Roots of public education
To understand public education today, it is important to explore how it evolved — and why. Understanding the roots of our public education system can help us understand the problems we face today.
- At its beginning, the goal of the public education system was to equip citizens to read and understand the Bible.
- As the country was established and experienced growing pains, it became important to assimilate the many diverse streams of immigrants. But religion in the form of Protestant Christianity remained the organizing principle, and the Bible, prayer and other tools such as catechisms made up the bulk of teaching materials. Read Primers and Readers: Agents of Change or Maintainers of Status Quo?
- A painful part of our history is the fact that slaves were prohibited by law from learning to read and write. Read Literacy for Slaves: A Long, Hard Road and Slave Laws.
- As more immigrants arrived toward the end of the 19th century, education was primarily perceived as a social mechanism to change children into productive workers. Law and order, righteousness, and civil duty were stressed. The familiar descriptive metaphor of the melting pot is grounded in this influx of immigrants. Read The Melting Pot. Compare that image with Diversity Salad or Stew Pot?

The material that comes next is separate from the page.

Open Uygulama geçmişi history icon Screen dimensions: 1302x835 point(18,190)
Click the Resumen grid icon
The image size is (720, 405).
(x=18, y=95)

From these roots, our system of public education has branched out in an attempt to accommodate an increasingly diverse and varied population. Each branch — from secondary education to vocational education through segregation to desegregation to bilingual education, and so on — has emerged in response to the needs perceived by those in power. Our problems today, and the challenges we recognize for tomorrow, must be evaluated in that light.